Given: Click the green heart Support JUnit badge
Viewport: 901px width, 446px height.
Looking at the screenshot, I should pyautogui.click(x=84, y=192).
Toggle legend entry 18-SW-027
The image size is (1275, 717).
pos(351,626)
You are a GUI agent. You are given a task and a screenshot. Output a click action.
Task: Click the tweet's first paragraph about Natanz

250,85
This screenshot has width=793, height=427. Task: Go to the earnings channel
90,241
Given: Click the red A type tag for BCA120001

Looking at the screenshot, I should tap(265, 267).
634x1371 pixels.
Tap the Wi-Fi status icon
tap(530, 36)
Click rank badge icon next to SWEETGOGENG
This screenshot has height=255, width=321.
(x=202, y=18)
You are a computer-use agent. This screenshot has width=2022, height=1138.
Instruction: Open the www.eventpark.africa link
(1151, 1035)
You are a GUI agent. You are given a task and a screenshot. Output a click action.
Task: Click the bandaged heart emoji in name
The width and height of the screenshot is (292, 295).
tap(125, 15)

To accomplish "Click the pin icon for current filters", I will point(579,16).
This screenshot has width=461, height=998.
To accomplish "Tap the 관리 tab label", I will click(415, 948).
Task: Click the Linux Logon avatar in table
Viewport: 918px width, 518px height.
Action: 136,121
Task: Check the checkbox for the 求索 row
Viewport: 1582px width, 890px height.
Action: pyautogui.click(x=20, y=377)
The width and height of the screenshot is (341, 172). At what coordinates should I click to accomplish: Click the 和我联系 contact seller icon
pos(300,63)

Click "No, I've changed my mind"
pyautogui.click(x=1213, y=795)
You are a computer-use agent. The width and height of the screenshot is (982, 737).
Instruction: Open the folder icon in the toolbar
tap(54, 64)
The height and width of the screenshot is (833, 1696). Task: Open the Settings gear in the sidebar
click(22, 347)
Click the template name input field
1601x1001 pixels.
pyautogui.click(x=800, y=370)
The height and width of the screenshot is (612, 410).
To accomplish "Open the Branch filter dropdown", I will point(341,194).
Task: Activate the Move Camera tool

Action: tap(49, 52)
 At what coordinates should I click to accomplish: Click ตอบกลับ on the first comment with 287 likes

· · · · · · ·

Copy out word for word the stretch of the material above, from its first line through the line containing "Looking at the screenshot, I should tap(265, 267).".

## [Solution below]
Given: Click the green heart Support JUnit badge
Viewport: 901px width, 446px height.
Looking at the screenshot, I should pyautogui.click(x=84, y=192).
Toggle legend entry 18-SW-027
The image size is (1275, 717).
pos(351,626)
You are a GUI agent. You are given a task and a screenshot. Output a click action.
Task: Click the tweet's first paragraph about Natanz

250,85
This screenshot has width=793, height=427. Task: Go to the earnings channel
90,241
Given: Click the red A type tag for BCA120001

Looking at the screenshot, I should tap(265, 267).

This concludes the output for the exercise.